- [Work to complete]:
Starting with the line where "Expand the セキュリティ sidebar section" appears, print every line through the end of the entries below exactly as it stands, and leave out the pictures.
=== Records shown ===
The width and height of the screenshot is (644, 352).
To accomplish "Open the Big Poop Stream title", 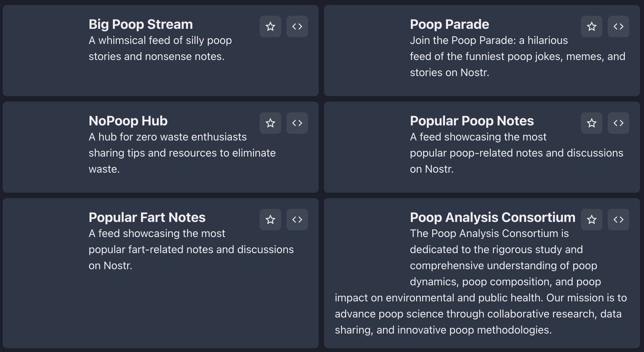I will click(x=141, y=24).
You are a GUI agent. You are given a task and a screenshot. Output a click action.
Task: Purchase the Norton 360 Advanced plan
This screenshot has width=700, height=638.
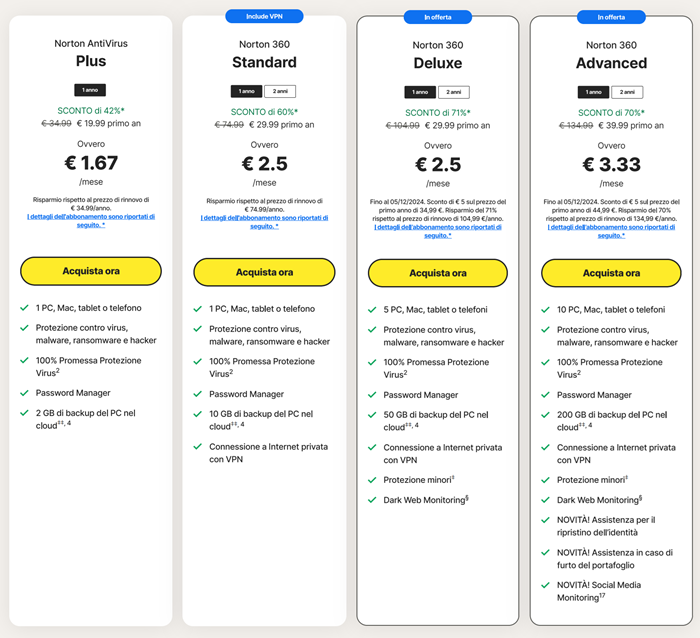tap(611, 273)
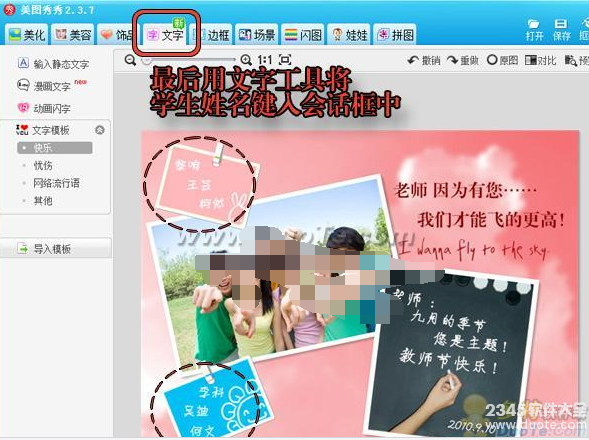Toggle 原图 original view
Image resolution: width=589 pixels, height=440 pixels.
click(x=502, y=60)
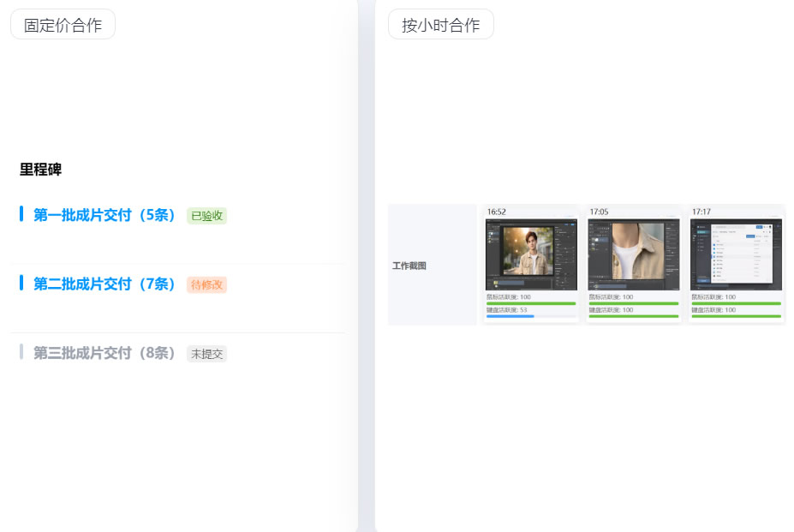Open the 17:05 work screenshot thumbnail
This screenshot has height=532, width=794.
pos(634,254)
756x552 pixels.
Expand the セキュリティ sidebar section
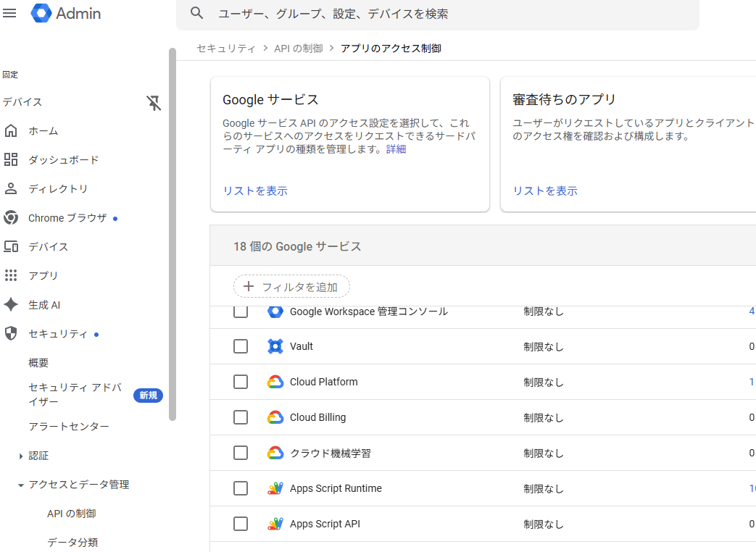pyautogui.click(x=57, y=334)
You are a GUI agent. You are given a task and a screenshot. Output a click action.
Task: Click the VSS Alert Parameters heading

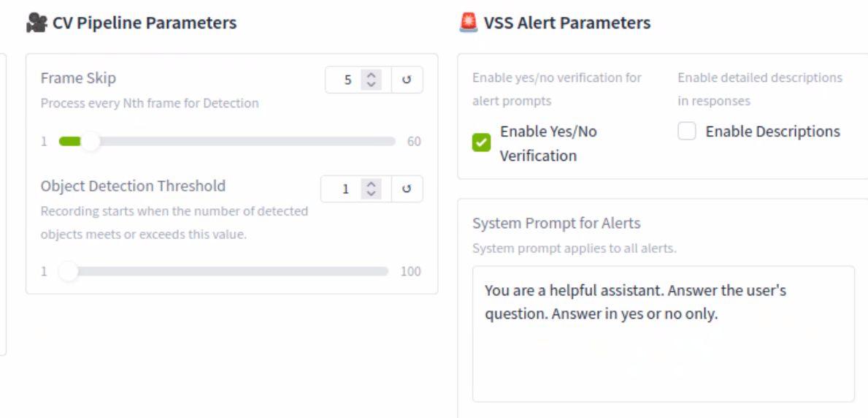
===
- [Task output]:
Expand the セキュリティ sidebar section
pyautogui.click(x=57, y=334)
You are a GUI agent. You are given a task and a screenshot. Output a click action.
Task: Click the VSS Alert Parameters heading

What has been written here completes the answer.